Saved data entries
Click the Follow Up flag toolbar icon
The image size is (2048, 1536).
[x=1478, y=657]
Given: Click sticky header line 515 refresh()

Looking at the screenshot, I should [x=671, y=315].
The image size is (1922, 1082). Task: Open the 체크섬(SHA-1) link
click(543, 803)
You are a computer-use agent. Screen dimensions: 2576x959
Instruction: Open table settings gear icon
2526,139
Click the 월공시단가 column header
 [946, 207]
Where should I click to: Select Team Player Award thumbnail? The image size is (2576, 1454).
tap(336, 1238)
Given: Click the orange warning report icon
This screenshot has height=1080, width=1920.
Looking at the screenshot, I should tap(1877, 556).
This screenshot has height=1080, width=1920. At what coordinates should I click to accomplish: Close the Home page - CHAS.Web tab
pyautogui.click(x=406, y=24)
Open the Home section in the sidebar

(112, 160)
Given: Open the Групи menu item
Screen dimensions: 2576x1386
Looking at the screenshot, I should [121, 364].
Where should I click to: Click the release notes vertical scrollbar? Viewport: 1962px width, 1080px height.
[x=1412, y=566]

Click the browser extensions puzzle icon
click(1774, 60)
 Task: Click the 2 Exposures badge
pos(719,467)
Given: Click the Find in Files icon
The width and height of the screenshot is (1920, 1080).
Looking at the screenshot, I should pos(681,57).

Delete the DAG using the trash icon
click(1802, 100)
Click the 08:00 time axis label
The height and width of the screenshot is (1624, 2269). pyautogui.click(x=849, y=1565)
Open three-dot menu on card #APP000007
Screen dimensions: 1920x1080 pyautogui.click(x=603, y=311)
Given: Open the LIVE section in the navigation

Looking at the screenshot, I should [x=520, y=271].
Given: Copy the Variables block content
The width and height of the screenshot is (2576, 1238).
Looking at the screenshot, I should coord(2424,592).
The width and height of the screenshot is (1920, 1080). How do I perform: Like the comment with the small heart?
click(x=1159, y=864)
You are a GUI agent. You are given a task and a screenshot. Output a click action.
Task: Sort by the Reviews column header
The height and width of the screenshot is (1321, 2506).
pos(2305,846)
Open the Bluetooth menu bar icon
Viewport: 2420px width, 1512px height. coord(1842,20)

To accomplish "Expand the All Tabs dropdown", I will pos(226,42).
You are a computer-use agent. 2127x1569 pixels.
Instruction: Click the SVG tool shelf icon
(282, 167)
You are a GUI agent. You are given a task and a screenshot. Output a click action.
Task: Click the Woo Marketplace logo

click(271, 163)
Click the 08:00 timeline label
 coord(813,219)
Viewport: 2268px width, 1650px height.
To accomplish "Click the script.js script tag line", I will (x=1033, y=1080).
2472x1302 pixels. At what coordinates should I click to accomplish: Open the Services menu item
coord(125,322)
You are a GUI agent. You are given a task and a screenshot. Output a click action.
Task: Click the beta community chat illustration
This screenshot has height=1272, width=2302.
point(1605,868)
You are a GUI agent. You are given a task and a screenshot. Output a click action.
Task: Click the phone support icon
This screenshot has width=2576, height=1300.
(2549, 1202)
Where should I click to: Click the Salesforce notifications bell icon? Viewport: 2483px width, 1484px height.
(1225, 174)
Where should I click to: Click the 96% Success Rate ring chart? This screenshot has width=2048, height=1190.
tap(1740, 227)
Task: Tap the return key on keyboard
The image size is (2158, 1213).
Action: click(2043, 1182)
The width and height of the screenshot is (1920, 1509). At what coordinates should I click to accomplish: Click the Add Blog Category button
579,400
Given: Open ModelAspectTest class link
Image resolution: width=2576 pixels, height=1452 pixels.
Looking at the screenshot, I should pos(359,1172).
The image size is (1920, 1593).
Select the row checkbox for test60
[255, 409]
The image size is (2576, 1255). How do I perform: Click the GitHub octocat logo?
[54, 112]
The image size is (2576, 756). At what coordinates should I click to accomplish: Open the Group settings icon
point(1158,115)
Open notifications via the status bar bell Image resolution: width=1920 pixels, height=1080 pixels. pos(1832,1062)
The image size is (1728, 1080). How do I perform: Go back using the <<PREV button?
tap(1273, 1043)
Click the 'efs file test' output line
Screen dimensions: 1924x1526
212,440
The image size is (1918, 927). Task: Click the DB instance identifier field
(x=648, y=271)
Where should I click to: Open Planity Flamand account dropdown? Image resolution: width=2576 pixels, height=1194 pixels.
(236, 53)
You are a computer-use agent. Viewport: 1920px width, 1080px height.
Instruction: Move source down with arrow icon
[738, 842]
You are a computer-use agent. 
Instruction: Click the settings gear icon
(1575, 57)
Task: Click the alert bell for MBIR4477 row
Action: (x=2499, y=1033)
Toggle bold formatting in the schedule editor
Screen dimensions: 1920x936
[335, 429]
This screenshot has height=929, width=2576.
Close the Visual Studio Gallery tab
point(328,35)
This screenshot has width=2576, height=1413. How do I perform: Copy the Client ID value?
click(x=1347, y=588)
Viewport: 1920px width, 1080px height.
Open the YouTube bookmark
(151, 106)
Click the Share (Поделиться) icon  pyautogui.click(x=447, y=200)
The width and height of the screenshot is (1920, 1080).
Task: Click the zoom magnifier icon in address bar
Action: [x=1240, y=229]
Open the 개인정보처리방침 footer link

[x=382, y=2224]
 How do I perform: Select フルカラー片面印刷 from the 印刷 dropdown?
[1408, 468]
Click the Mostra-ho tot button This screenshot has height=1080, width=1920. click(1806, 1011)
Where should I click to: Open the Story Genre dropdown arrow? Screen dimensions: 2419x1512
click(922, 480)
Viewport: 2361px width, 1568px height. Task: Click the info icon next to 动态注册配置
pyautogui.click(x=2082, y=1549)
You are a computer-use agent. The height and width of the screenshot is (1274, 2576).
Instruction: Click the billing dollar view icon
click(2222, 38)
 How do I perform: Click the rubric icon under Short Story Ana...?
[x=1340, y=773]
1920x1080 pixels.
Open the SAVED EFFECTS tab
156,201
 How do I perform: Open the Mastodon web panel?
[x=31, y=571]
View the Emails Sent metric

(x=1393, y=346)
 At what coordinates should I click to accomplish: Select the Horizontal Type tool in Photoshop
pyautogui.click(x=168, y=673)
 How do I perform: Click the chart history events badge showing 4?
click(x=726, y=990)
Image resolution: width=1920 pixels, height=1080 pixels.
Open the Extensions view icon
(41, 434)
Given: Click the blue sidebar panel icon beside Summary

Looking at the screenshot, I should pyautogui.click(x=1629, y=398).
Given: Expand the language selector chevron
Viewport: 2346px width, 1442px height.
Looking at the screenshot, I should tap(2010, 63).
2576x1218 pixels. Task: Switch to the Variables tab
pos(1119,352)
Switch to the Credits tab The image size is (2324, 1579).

> **Problem statement**:
All the records above need to be restated exactly, line by line.

> **Final answer**:
Click the Follow Up flag toolbar icon
The image size is (2048, 1536).
[x=1478, y=657]
Given: Click sticky header line 515 refresh()

Looking at the screenshot, I should [x=671, y=315].
The image size is (1922, 1082). Task: Open the 체크섬(SHA-1) link
click(543, 803)
You are a computer-use agent. Screen dimensions: 2576x959
Instruction: Open table settings gear icon
2526,139
Click the 월공시단가 column header
 [946, 207]
Where should I click to: Select Team Player Award thumbnail? The image size is (2576, 1454).
tap(336, 1238)
Given: Click the orange warning report icon
This screenshot has height=1080, width=1920.
Looking at the screenshot, I should tap(1877, 556).
This screenshot has height=1080, width=1920. At what coordinates should I click to accomplish: Close the Home page - CHAS.Web tab
pyautogui.click(x=406, y=24)
Open the Home section in the sidebar

(112, 160)
Given: Open the Групи menu item
Screen dimensions: 2576x1386
Looking at the screenshot, I should [121, 364].
Where should I click to: Click the release notes vertical scrollbar? Viewport: 1962px width, 1080px height.
[x=1412, y=566]

Click the browser extensions puzzle icon
click(1774, 60)
 Task: Click the 2 Exposures badge
pos(719,467)
Given: Click the Find in Files icon
The width and height of the screenshot is (1920, 1080).
Looking at the screenshot, I should pos(681,57).

Delete the DAG using the trash icon
click(1802, 100)
Click the 08:00 time axis label
The height and width of the screenshot is (1624, 2269). pyautogui.click(x=849, y=1565)
Open three-dot menu on card #APP000007
Screen dimensions: 1920x1080 pyautogui.click(x=603, y=311)
Given: Open the LIVE section in the navigation

Looking at the screenshot, I should [x=520, y=271].
Given: Copy the Variables block content
The width and height of the screenshot is (2576, 1238).
Looking at the screenshot, I should coord(2424,592).
The width and height of the screenshot is (1920, 1080). How do I perform: Like the comment with the small heart?
click(x=1159, y=864)
You are a GUI agent. You are given a task and a screenshot. Output a click action.
Task: Sort by the Reviews column header
The height and width of the screenshot is (1321, 2506).
pos(2305,846)
Open the Bluetooth menu bar icon
Viewport: 2420px width, 1512px height. coord(1842,20)

To accomplish "Expand the All Tabs dropdown", I will pos(226,42).
You are a computer-use agent. 2127x1569 pixels.
Instruction: Click the SVG tool shelf icon
(282, 167)
You are a GUI agent. You are given a task and a screenshot. Output a click action.
Task: Click the Woo Marketplace logo

click(271, 163)
Click the 08:00 timeline label
 coord(813,219)
Viewport: 2268px width, 1650px height.
To accomplish "Click the script.js script tag line", I will (x=1033, y=1080).
2472x1302 pixels. At what coordinates should I click to accomplish: Open the Services menu item
coord(125,322)
You are a GUI agent. You are given a task and a screenshot. Output a click action.
Task: Click the beta community chat illustration
This screenshot has height=1272, width=2302.
point(1605,868)
You are a GUI agent. You are given a task and a screenshot. Output a click action.
Task: Click the phone support icon
This screenshot has width=2576, height=1300.
(2549, 1202)
Where should I click to: Click the Salesforce notifications bell icon? Viewport: 2483px width, 1484px height.
(1225, 174)
Where should I click to: Click the 96% Success Rate ring chart? This screenshot has width=2048, height=1190.
tap(1740, 227)
Task: Tap the return key on keyboard
The image size is (2158, 1213).
Action: click(2043, 1182)
The width and height of the screenshot is (1920, 1509). At what coordinates should I click to accomplish: Click the Add Blog Category button
579,400
Given: Open ModelAspectTest class link
Image resolution: width=2576 pixels, height=1452 pixels.
Looking at the screenshot, I should pos(359,1172).
The image size is (1920, 1593).
Select the row checkbox for test60
[255, 409]
The image size is (2576, 1255). How do I perform: Click the GitHub octocat logo?
[54, 112]
The image size is (2576, 756). At what coordinates should I click to accomplish: Open the Group settings icon
point(1158,115)
Open notifications via the status bar bell Image resolution: width=1920 pixels, height=1080 pixels. pos(1832,1062)
The image size is (1728, 1080). How do I perform: Go back using the <<PREV button?
tap(1273, 1043)
Click the 'efs file test' output line
Screen dimensions: 1924x1526
212,440
The image size is (1918, 927). Task: Click the DB instance identifier field
(x=648, y=271)
Where should I click to: Open Planity Flamand account dropdown? Image resolution: width=2576 pixels, height=1194 pixels.
(236, 53)
You are a computer-use agent. Viewport: 1920px width, 1080px height.
Instruction: Move source down with arrow icon
[738, 842]
You are a computer-use agent. 
Instruction: Click the settings gear icon
(1575, 57)
Task: Click the alert bell for MBIR4477 row
Action: (x=2499, y=1033)
Toggle bold formatting in the schedule editor
Screen dimensions: 1920x936
[335, 429]
This screenshot has height=929, width=2576.
Close the Visual Studio Gallery tab
point(328,35)
This screenshot has width=2576, height=1413. How do I perform: Copy the Client ID value?
click(x=1347, y=588)
Viewport: 1920px width, 1080px height.
Open the YouTube bookmark
(151, 106)
Click the Share (Поделиться) icon  pyautogui.click(x=447, y=200)
The width and height of the screenshot is (1920, 1080).
Task: Click the zoom magnifier icon in address bar
Action: [x=1240, y=229]
Open the 개인정보처리방침 footer link

[x=382, y=2224]
 How do I perform: Select フルカラー片面印刷 from the 印刷 dropdown?
[1408, 468]
Click the Mostra-ho tot button This screenshot has height=1080, width=1920. click(1806, 1011)
Where should I click to: Open the Story Genre dropdown arrow? Screen dimensions: 2419x1512
click(922, 480)
Viewport: 2361px width, 1568px height. Task: Click the info icon next to 动态注册配置
pyautogui.click(x=2082, y=1549)
You are a computer-use agent. The height and width of the screenshot is (1274, 2576).
Instruction: Click the billing dollar view icon
click(2222, 38)
 How do I perform: Click the rubric icon under Short Story Ana...?
[x=1340, y=773]
1920x1080 pixels.
Open the SAVED EFFECTS tab
156,201
 How do I perform: Open the Mastodon web panel?
[x=31, y=571]
View the Emails Sent metric

(x=1393, y=346)
 At what coordinates should I click to accomplish: Select the Horizontal Type tool in Photoshop
pyautogui.click(x=168, y=673)
 How do I perform: Click the chart history events badge showing 4?
click(x=726, y=990)
Image resolution: width=1920 pixels, height=1080 pixels.
Open the Extensions view icon
(41, 434)
Given: Click the blue sidebar panel icon beside Summary

Looking at the screenshot, I should pyautogui.click(x=1629, y=398).
Given: Expand the language selector chevron
Viewport: 2346px width, 1442px height.
Looking at the screenshot, I should tap(2010, 63).
2576x1218 pixels. Task: Switch to the Variables tab
pos(1119,352)
Switch to the Credits tab The image size is (2324, 1579).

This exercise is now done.